### Your assignment:
Starting with the line that holds "Instruction: Open the 经脉 meridian icon" and stopping after the line that holds "You are a GUI", repeat the lines below word for word, without the pictures.

*** Information supplied ***

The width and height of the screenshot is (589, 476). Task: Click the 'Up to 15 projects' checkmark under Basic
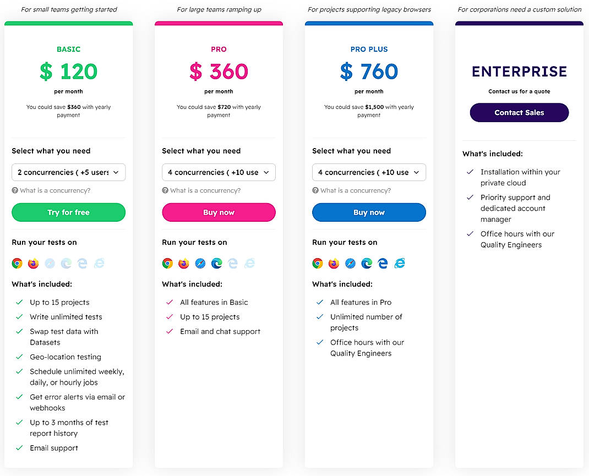(19, 302)
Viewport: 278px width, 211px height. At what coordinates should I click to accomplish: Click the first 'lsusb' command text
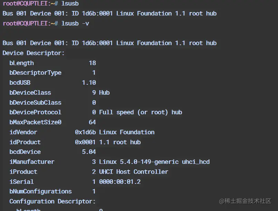point(70,3)
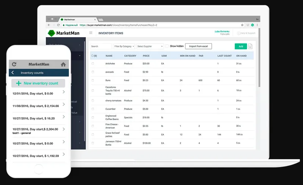The image size is (303, 185).
Task: Switch to the Marketman browser tab
Action: click(x=78, y=20)
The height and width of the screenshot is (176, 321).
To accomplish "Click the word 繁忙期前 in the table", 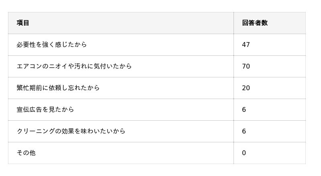I will pyautogui.click(x=29, y=88).
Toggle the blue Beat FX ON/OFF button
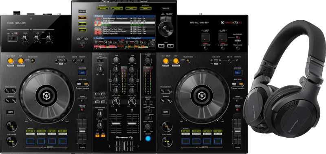The height and width of the screenshot is (154, 326). pos(148,139)
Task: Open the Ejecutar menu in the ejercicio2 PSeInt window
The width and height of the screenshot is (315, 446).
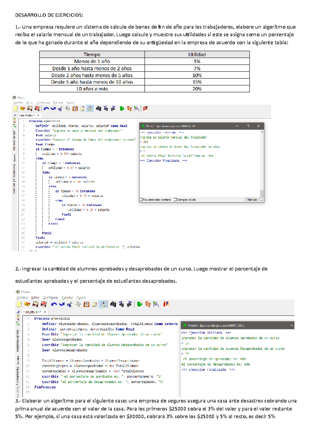Action: pos(67,298)
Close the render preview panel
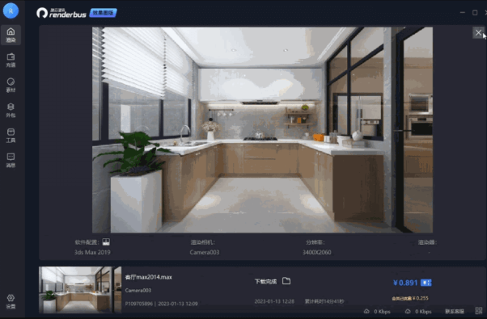 (x=478, y=32)
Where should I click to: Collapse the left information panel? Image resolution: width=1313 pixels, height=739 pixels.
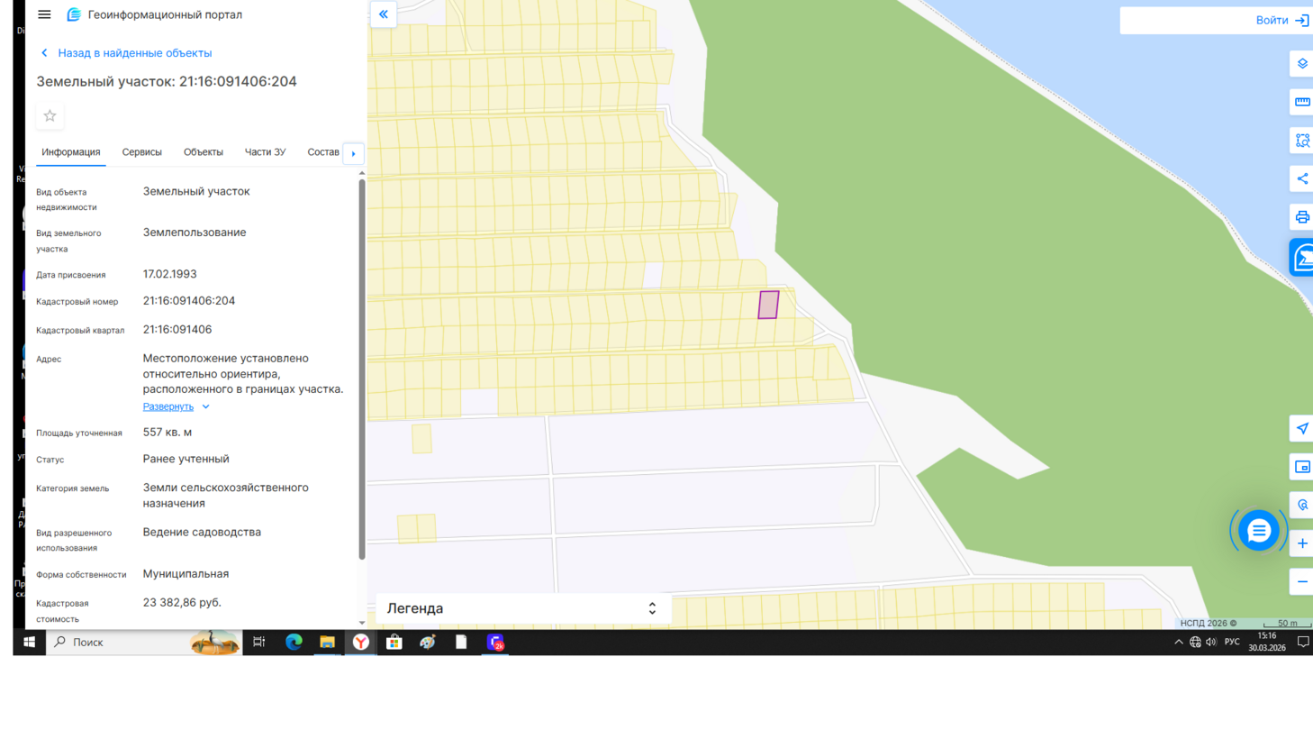(x=384, y=14)
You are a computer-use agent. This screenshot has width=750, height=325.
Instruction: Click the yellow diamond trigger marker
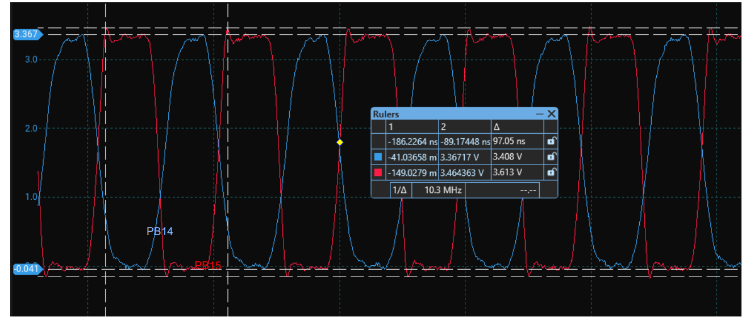[x=339, y=142]
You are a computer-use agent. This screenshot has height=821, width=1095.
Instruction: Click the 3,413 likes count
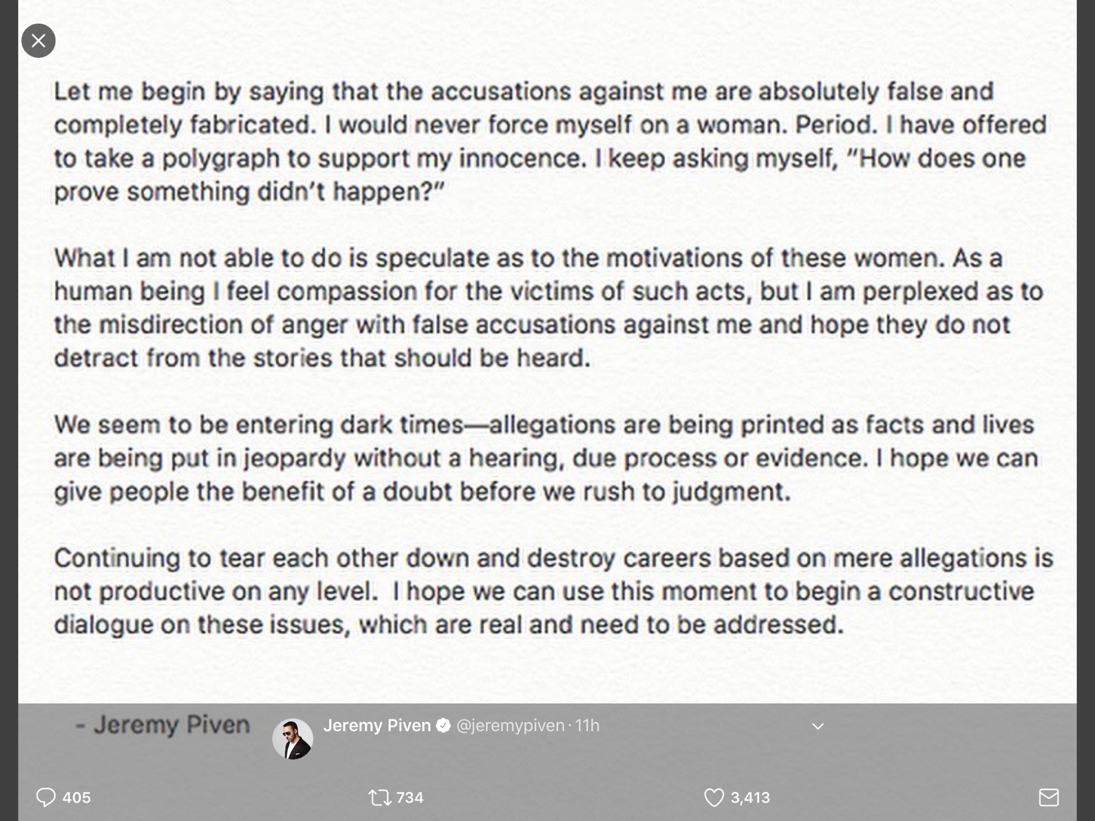(x=750, y=797)
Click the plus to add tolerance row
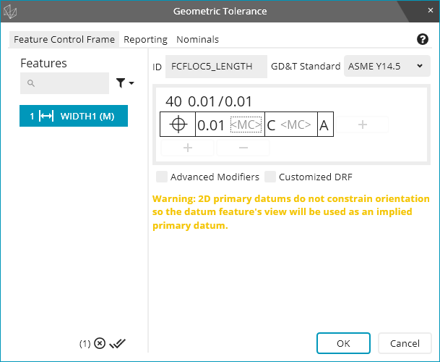The height and width of the screenshot is (362, 440). [187, 147]
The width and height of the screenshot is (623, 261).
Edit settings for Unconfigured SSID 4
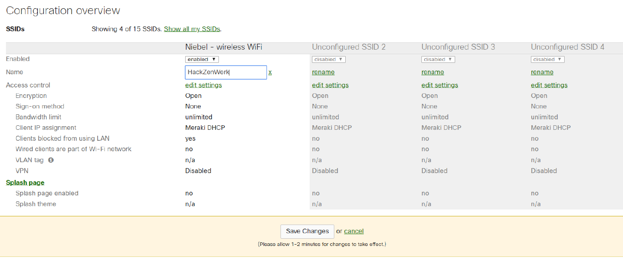click(x=549, y=85)
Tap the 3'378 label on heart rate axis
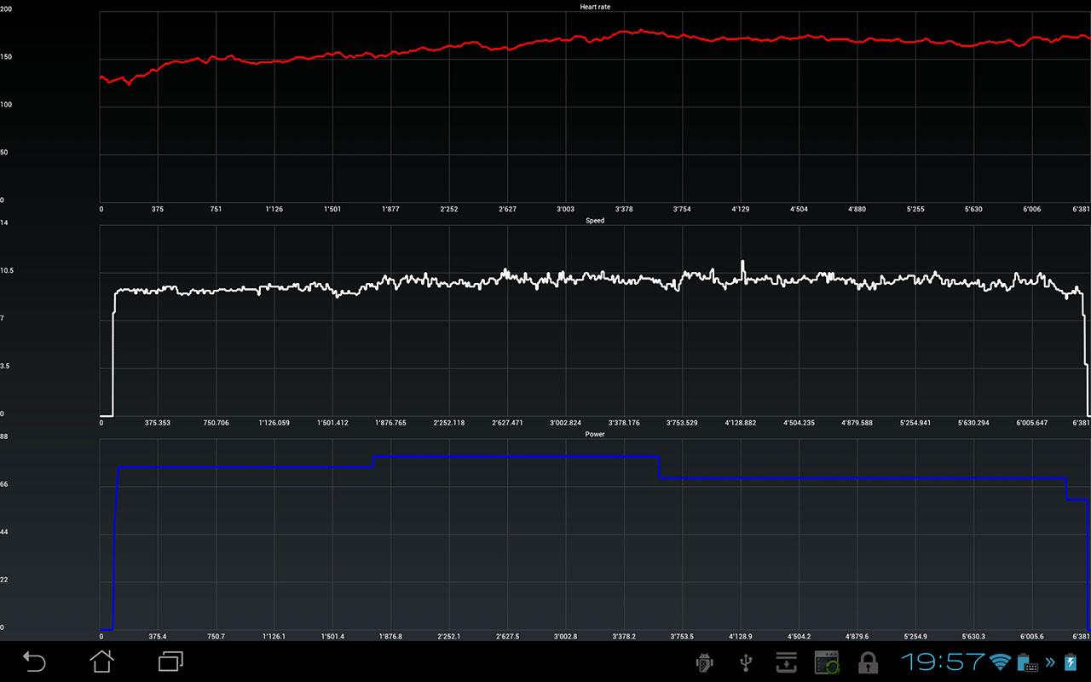The width and height of the screenshot is (1091, 682). click(x=624, y=209)
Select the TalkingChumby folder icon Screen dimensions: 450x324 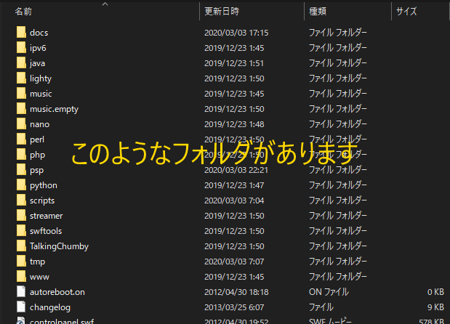(x=20, y=246)
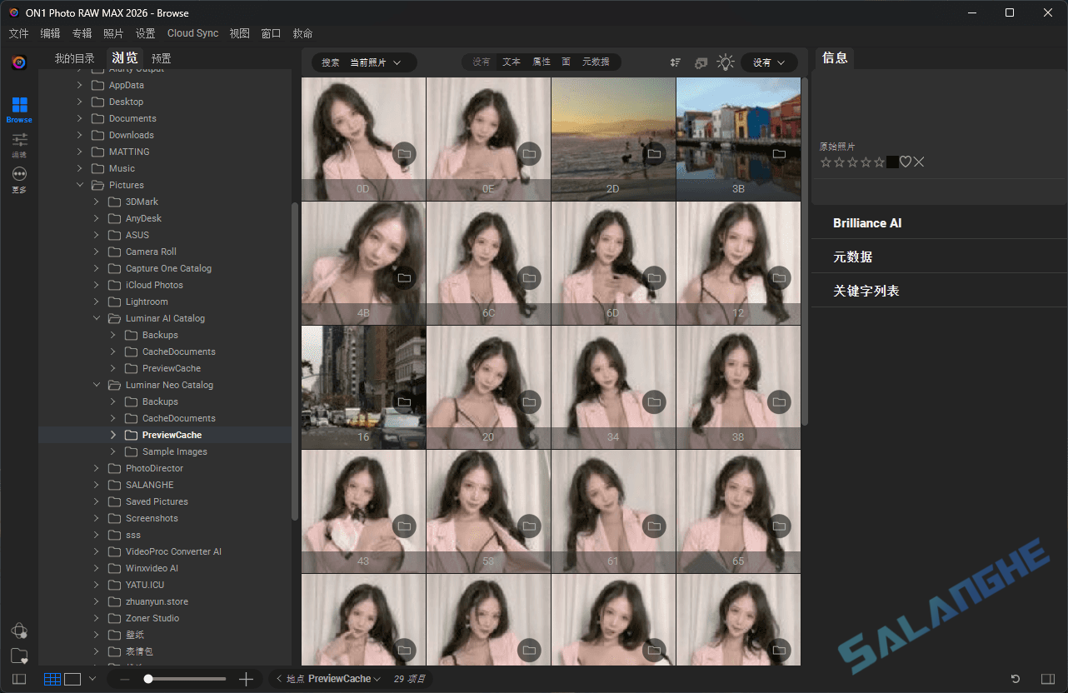Expand the Camera Roll folder
Image resolution: width=1068 pixels, height=693 pixels.
coord(96,251)
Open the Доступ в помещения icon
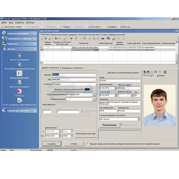This screenshot has height=179, width=179. pyautogui.click(x=19, y=82)
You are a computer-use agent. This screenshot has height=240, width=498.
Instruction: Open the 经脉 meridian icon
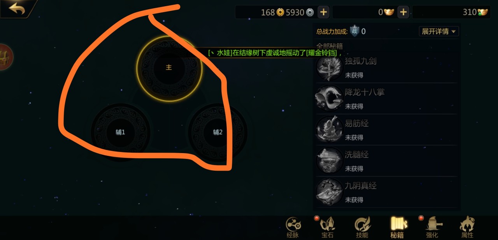[293, 227]
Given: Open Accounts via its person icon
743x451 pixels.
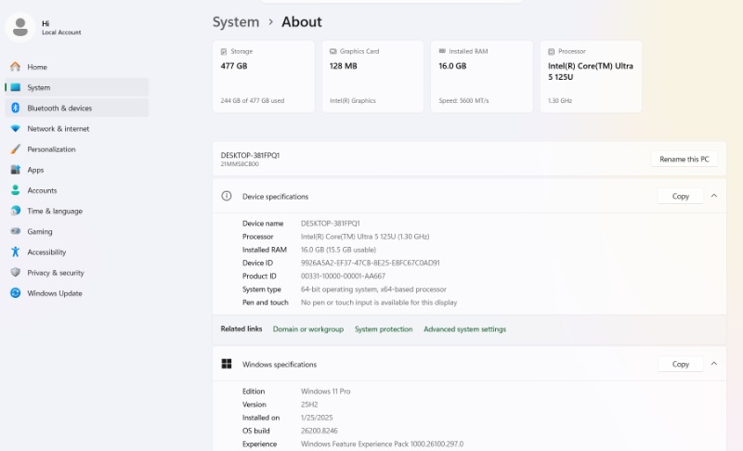Looking at the screenshot, I should click(x=15, y=190).
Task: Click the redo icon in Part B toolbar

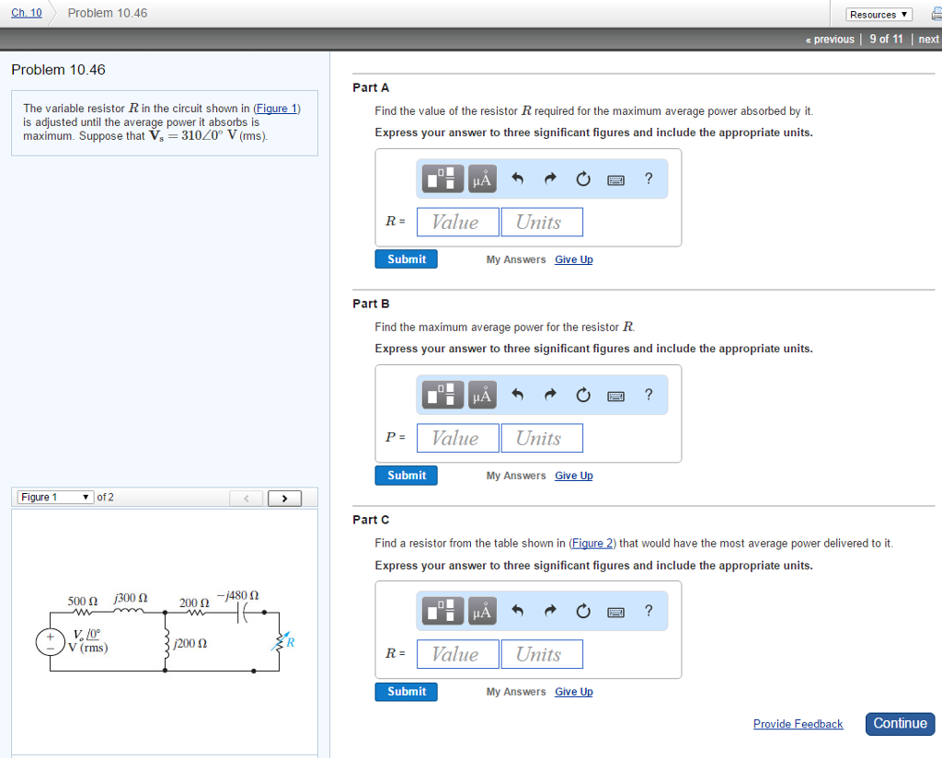Action: [x=550, y=395]
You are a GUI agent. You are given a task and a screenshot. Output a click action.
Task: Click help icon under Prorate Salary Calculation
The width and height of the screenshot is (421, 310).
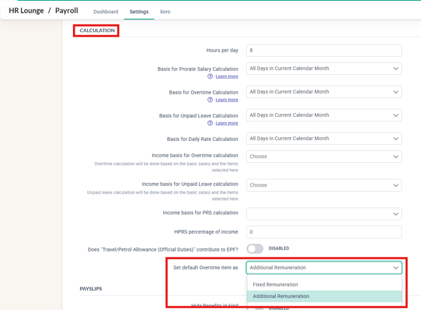tap(210, 77)

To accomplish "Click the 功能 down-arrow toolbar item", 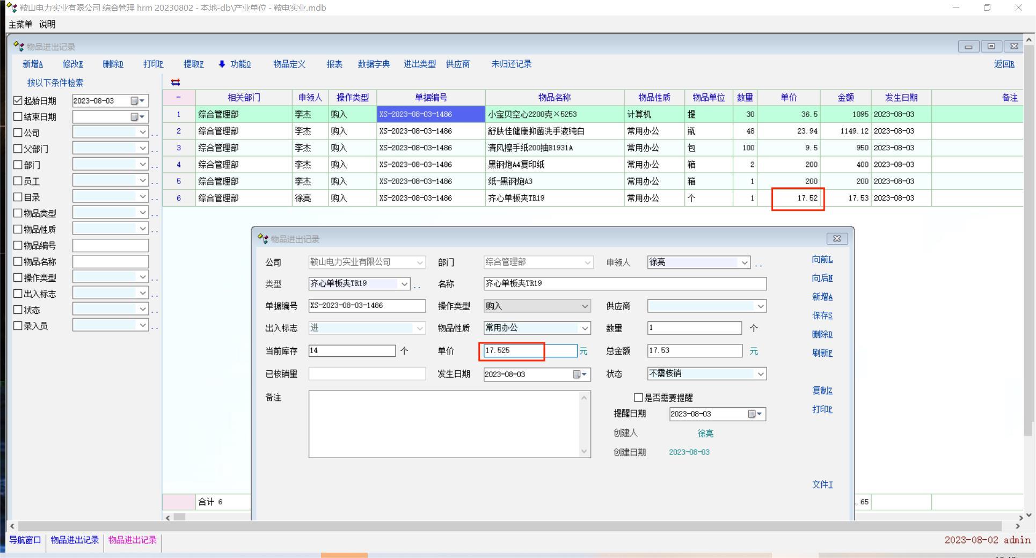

*** End of Information supplied ***

### Output of the exercise:
Instruction: Open the 经脉 meridian icon
[293, 227]
Given: Open Accounts via its person icon
743x451 pixels.
Looking at the screenshot, I should click(x=15, y=190).
Task: Click the redo icon in Part B toolbar

Action: [x=550, y=395]
You are a GUI agent. You are given a task and a screenshot. Output a click action.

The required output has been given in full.